SOURCE DATA:
----
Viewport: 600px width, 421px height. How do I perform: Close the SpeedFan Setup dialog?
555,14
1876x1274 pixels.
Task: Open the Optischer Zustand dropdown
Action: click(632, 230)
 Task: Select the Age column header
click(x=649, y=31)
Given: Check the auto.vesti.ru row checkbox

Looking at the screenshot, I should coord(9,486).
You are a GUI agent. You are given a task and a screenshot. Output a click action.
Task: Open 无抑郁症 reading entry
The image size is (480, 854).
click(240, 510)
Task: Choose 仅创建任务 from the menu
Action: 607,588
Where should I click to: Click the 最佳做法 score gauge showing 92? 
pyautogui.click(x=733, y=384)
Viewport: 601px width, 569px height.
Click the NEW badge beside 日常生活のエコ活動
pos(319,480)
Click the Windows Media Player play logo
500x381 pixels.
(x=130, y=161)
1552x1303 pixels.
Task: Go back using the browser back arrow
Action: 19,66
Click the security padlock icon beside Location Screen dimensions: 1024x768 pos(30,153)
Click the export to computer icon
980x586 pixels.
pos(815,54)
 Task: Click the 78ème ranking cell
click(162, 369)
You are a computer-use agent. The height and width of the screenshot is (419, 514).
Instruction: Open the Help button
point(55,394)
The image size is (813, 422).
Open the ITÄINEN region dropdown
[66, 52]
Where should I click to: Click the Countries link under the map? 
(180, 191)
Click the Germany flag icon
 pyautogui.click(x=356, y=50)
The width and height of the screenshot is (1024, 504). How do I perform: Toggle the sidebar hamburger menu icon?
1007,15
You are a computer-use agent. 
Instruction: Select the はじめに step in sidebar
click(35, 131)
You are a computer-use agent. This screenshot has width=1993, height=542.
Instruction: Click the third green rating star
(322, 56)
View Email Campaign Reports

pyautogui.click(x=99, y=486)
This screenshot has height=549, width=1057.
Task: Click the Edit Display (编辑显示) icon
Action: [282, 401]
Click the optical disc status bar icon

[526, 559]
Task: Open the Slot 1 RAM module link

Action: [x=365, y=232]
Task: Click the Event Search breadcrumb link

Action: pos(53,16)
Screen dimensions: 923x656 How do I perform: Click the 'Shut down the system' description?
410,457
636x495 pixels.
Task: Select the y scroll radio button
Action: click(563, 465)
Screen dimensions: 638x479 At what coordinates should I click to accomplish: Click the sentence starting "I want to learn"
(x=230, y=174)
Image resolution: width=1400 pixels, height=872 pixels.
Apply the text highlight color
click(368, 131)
----
INSTRUCTIONS TO FOLLOW: Everything in the listing should be given again word for word.

RESULT:
Viewport: 600px width, 421px height. How do I perform: Close the SpeedFan Setup dialog?
555,14
1876x1274 pixels.
Task: Open the Optischer Zustand dropdown
Action: click(632, 230)
 Task: Select the Age column header
click(x=649, y=31)
Given: Check the auto.vesti.ru row checkbox

Looking at the screenshot, I should coord(9,486).
You are a GUI agent. You are given a task and a screenshot. Output a click action.
Task: Open 无抑郁症 reading entry
The image size is (480, 854).
click(240, 510)
Task: Choose 仅创建任务 from the menu
Action: 607,588
Where should I click to: Click the 最佳做法 score gauge showing 92? 
pyautogui.click(x=733, y=384)
Viewport: 601px width, 569px height.
Click the NEW badge beside 日常生活のエコ活動
pos(319,480)
Click the Windows Media Player play logo
500x381 pixels.
(x=130, y=161)
1552x1303 pixels.
Task: Go back using the browser back arrow
Action: 19,66
Click the security padlock icon beside Location Screen dimensions: 1024x768 pos(30,153)
Click the export to computer icon
980x586 pixels.
pos(815,54)
 Task: Click the 78ème ranking cell
click(162, 369)
You are a computer-use agent. The height and width of the screenshot is (419, 514).
Instruction: Open the Help button
point(55,394)
The image size is (813, 422).
Open the ITÄINEN region dropdown
[66, 52]
Where should I click to: Click the Countries link under the map? 
(180, 191)
Click the Germany flag icon
 pyautogui.click(x=356, y=50)
The width and height of the screenshot is (1024, 504). How do I perform: Toggle the sidebar hamburger menu icon?
1007,15
You are a computer-use agent. 
Instruction: Select the はじめに step in sidebar
click(35, 131)
You are a computer-use agent. This screenshot has width=1993, height=542.
Instruction: Click the third green rating star
(322, 56)
View Email Campaign Reports

pyautogui.click(x=99, y=486)
This screenshot has height=549, width=1057.
Task: Click the Edit Display (编辑显示) icon
Action: [282, 401]
Click the optical disc status bar icon

[526, 559]
Task: Open the Slot 1 RAM module link

Action: [x=365, y=232]
Task: Click the Event Search breadcrumb link

Action: pos(53,16)
Screen dimensions: 923x656 How do I perform: Click the 'Shut down the system' description?
410,457
636x495 pixels.
Task: Select the y scroll radio button
Action: click(563, 465)
Screen dimensions: 638x479 At what coordinates should I click to accomplish: Click the sentence starting "I want to learn"
(x=230, y=174)
Image resolution: width=1400 pixels, height=872 pixels.
Apply the text highlight color
click(368, 131)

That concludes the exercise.